[Stored records]
****************************************
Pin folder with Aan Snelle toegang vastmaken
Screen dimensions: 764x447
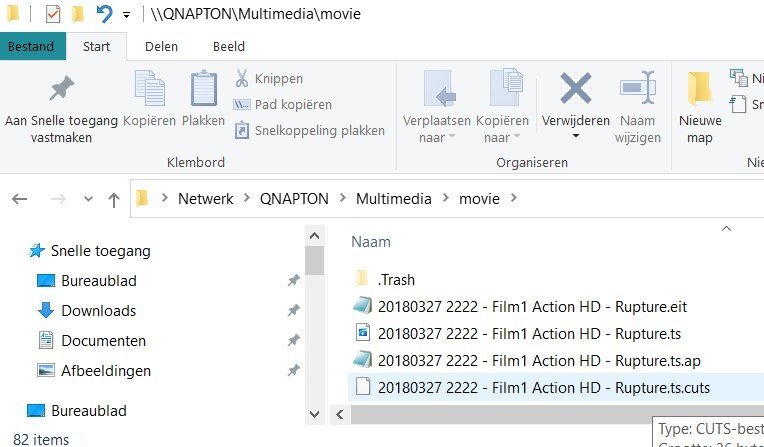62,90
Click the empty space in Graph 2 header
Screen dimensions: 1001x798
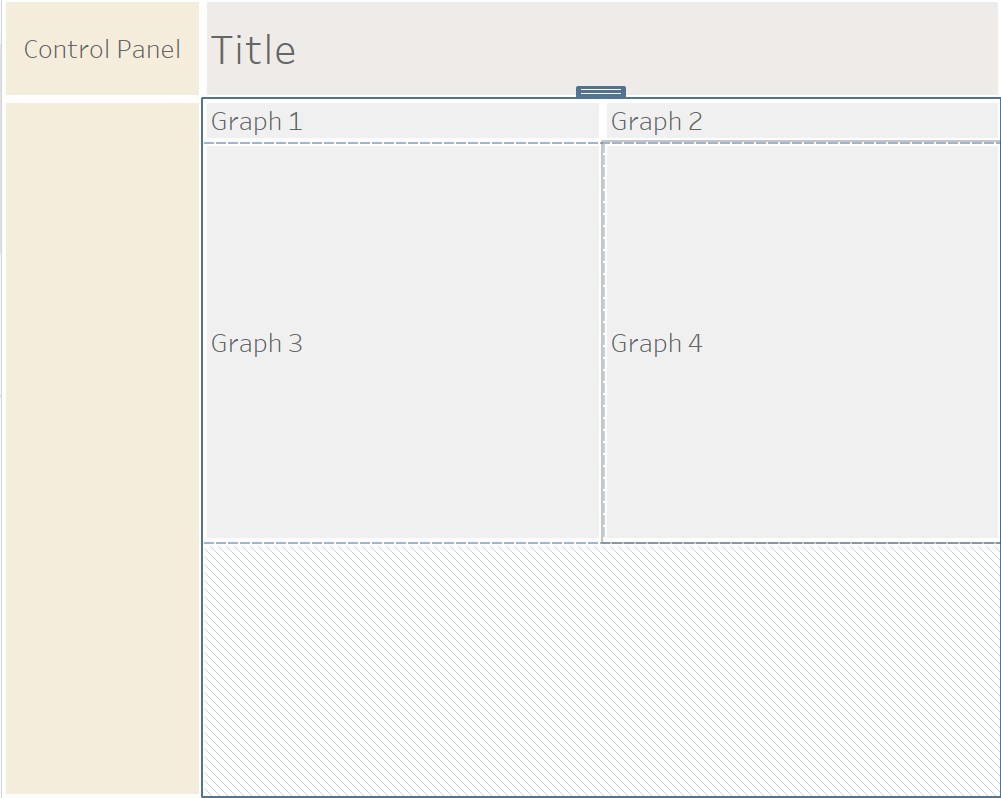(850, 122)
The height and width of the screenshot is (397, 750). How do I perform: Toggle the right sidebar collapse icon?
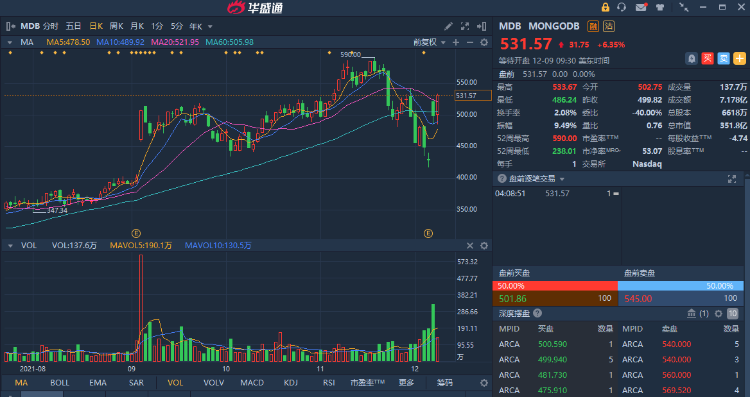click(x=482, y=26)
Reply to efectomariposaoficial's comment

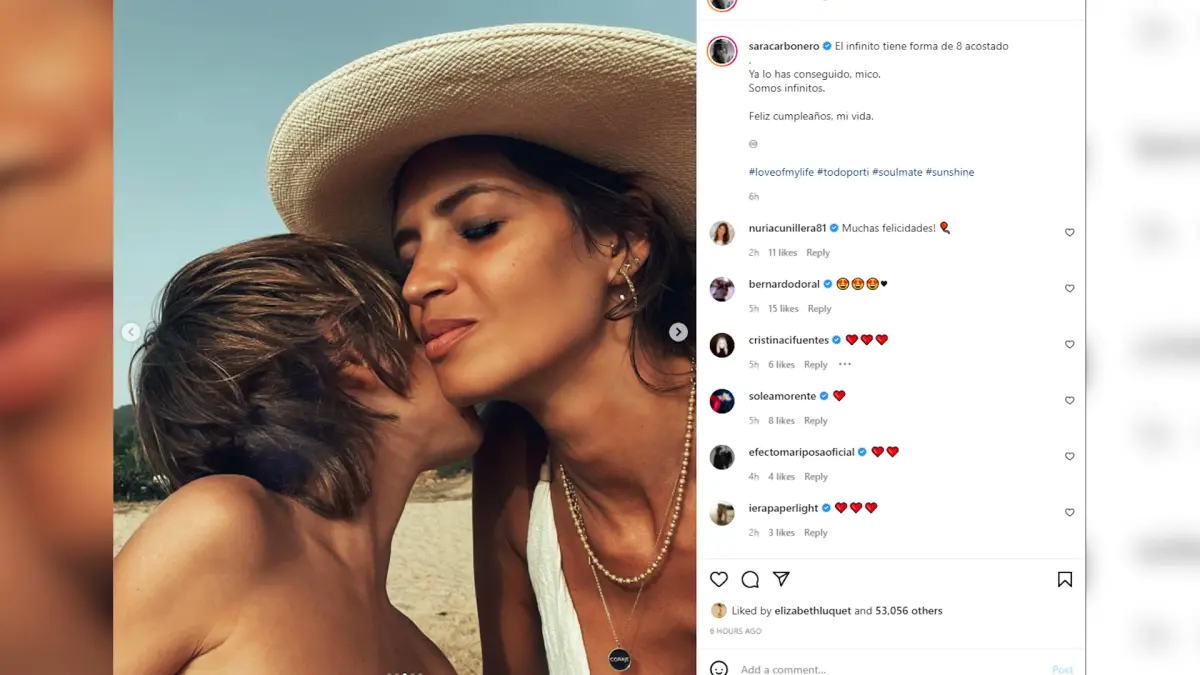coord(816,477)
****************************************
How to complete this task: This task calls for the lines from the line holding "Click the empty space in Graph 2 header" through the last line above, restated word for word with both ends included and the pictures dropped.

Output of the exercise:
Click the empty space in Graph 2 header
Screen dimensions: 1001x798
(850, 122)
The height and width of the screenshot is (397, 750). How do I perform: Toggle the right sidebar collapse icon?
click(x=482, y=26)
Reply to efectomariposaoficial's comment

coord(816,477)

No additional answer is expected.